Task data
####################
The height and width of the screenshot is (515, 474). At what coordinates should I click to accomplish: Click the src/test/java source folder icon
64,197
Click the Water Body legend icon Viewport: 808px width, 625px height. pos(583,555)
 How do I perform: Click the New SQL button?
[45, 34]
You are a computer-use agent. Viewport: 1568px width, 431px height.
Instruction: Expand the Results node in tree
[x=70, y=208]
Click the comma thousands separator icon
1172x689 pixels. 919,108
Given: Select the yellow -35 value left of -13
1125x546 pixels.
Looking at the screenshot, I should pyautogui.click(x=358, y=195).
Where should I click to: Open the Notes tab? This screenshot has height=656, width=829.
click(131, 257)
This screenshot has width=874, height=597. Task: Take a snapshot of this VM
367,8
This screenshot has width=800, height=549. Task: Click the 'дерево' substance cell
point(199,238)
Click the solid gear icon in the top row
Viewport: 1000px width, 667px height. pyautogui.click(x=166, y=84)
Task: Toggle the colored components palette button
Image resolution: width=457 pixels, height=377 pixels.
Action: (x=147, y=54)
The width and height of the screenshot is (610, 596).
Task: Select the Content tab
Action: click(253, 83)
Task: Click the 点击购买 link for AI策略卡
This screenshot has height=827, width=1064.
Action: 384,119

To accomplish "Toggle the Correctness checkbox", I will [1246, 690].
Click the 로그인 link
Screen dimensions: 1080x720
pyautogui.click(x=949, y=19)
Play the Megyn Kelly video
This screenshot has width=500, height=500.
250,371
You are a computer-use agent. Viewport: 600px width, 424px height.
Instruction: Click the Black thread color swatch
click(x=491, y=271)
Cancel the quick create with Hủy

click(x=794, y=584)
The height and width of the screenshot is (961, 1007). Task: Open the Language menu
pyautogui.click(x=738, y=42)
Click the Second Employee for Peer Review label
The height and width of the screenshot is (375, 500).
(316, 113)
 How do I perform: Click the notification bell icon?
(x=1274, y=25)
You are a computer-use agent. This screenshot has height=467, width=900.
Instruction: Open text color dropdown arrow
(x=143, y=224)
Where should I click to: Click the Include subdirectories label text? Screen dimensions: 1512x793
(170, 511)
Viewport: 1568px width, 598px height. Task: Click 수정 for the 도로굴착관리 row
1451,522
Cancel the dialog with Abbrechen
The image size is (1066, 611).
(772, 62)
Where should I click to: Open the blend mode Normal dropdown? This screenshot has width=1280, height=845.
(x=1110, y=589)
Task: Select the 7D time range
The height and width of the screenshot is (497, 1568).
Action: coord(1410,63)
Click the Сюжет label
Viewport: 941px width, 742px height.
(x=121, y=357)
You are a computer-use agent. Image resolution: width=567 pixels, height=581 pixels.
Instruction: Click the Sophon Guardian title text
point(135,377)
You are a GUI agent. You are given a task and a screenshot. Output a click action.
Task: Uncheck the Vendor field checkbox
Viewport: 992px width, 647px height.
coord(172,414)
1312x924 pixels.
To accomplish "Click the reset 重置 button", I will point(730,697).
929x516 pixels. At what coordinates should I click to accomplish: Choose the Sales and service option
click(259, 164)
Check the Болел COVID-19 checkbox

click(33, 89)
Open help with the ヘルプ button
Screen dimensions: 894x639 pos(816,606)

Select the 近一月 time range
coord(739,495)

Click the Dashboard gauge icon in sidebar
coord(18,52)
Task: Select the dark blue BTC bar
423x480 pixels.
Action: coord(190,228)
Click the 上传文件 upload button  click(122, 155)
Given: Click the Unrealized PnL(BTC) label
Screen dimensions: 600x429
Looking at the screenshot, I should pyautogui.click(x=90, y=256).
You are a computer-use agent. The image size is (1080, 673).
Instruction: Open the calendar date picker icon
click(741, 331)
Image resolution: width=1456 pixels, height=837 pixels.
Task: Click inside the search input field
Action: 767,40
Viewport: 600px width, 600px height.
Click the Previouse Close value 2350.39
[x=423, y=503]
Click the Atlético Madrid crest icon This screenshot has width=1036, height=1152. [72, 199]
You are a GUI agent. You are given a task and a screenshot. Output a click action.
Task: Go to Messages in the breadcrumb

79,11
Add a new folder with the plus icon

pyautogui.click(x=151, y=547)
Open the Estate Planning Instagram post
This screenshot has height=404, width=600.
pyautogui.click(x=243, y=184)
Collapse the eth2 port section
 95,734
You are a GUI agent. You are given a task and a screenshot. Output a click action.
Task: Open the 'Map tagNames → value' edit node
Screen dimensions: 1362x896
####################
Task
Your job is to reproduce the data in full, with every line intact.

Task result
The height and width of the screenshot is (515, 474). At what coordinates should I click to accomplish: Click the src/test/java source folder icon
64,197
Click the Water Body legend icon Viewport: 808px width, 625px height. pos(583,555)
 How do I perform: Click the New SQL button?
[45, 34]
You are a computer-use agent. Viewport: 1568px width, 431px height.
Instruction: Expand the Results node in tree
[x=70, y=208]
Click the comma thousands separator icon
1172x689 pixels. 919,108
Given: Select the yellow -35 value left of -13
1125x546 pixels.
Looking at the screenshot, I should pyautogui.click(x=358, y=195).
Where should I click to: Open the Notes tab? This screenshot has height=656, width=829.
click(131, 257)
This screenshot has width=874, height=597. Task: Take a snapshot of this VM
367,8
This screenshot has width=800, height=549. Task: Click the 'дерево' substance cell
point(199,238)
Click the solid gear icon in the top row
Viewport: 1000px width, 667px height. pyautogui.click(x=166, y=84)
Task: Toggle the colored components palette button
Image resolution: width=457 pixels, height=377 pixels.
Action: (x=147, y=54)
The width and height of the screenshot is (610, 596).
Task: Select the Content tab
Action: click(253, 83)
Task: Click the 点击购买 link for AI策略卡
This screenshot has height=827, width=1064.
Action: 384,119

To accomplish "Toggle the Correctness checkbox", I will [1246, 690].
Click the 로그인 link
Screen dimensions: 1080x720
pyautogui.click(x=949, y=19)
Play the Megyn Kelly video
This screenshot has width=500, height=500.
250,371
You are a computer-use agent. Viewport: 600px width, 424px height.
Instruction: Click the Black thread color swatch
click(x=491, y=271)
Cancel the quick create with Hủy

click(x=794, y=584)
The height and width of the screenshot is (961, 1007). Task: Open the Language menu
pyautogui.click(x=738, y=42)
Click the Second Employee for Peer Review label
The height and width of the screenshot is (375, 500).
(316, 113)
 How do I perform: Click the notification bell icon?
(x=1274, y=25)
You are a computer-use agent. This screenshot has height=467, width=900.
Instruction: Open text color dropdown arrow
(x=143, y=224)
Where should I click to: Click the Include subdirectories label text? Screen dimensions: 1512x793
(170, 511)
Viewport: 1568px width, 598px height. Task: Click 수정 for the 도로굴착관리 row
1451,522
Cancel the dialog with Abbrechen
The image size is (1066, 611).
(772, 62)
Where should I click to: Open the blend mode Normal dropdown? This screenshot has width=1280, height=845.
(x=1110, y=589)
Task: Select the 7D time range
The height and width of the screenshot is (497, 1568).
Action: coord(1410,63)
Click the Сюжет label
Viewport: 941px width, 742px height.
(x=121, y=357)
You are a computer-use agent. Image resolution: width=567 pixels, height=581 pixels.
Instruction: Click the Sophon Guardian title text
point(135,377)
You are a GUI agent. You are given a task and a screenshot. Output a click action.
Task: Uncheck the Vendor field checkbox
Viewport: 992px width, 647px height.
coord(172,414)
1312x924 pixels.
To accomplish "Click the reset 重置 button", I will point(730,697).
929x516 pixels. At what coordinates should I click to accomplish: Choose the Sales and service option
click(259, 164)
Check the Болел COVID-19 checkbox

click(33, 89)
Open help with the ヘルプ button
Screen dimensions: 894x639 pos(816,606)

Select the 近一月 time range
coord(739,495)

Click the Dashboard gauge icon in sidebar
coord(18,52)
Task: Select the dark blue BTC bar
423x480 pixels.
Action: coord(190,228)
Click the 上传文件 upload button  click(122, 155)
Given: Click the Unrealized PnL(BTC) label
Screen dimensions: 600x429
Looking at the screenshot, I should pyautogui.click(x=90, y=256).
You are a computer-use agent. The image size is (1080, 673).
Instruction: Open the calendar date picker icon
click(741, 331)
Image resolution: width=1456 pixels, height=837 pixels.
Task: Click inside the search input field
Action: 767,40
Viewport: 600px width, 600px height.
Click the Previouse Close value 2350.39
[x=423, y=503]
Click the Atlético Madrid crest icon This screenshot has width=1036, height=1152. [72, 199]
You are a GUI agent. You are given a task and a screenshot. Output a click action.
Task: Go to Messages in the breadcrumb

79,11
Add a new folder with the plus icon

pyautogui.click(x=151, y=547)
Open the Estate Planning Instagram post
This screenshot has height=404, width=600.
pyautogui.click(x=243, y=184)
Collapse the eth2 port section
 95,734
You are a GUI agent. You are given a task and a screenshot. Output a click action.
Task: Open the 'Map tagNames → value' edit node
Screen dimensions: 1362x896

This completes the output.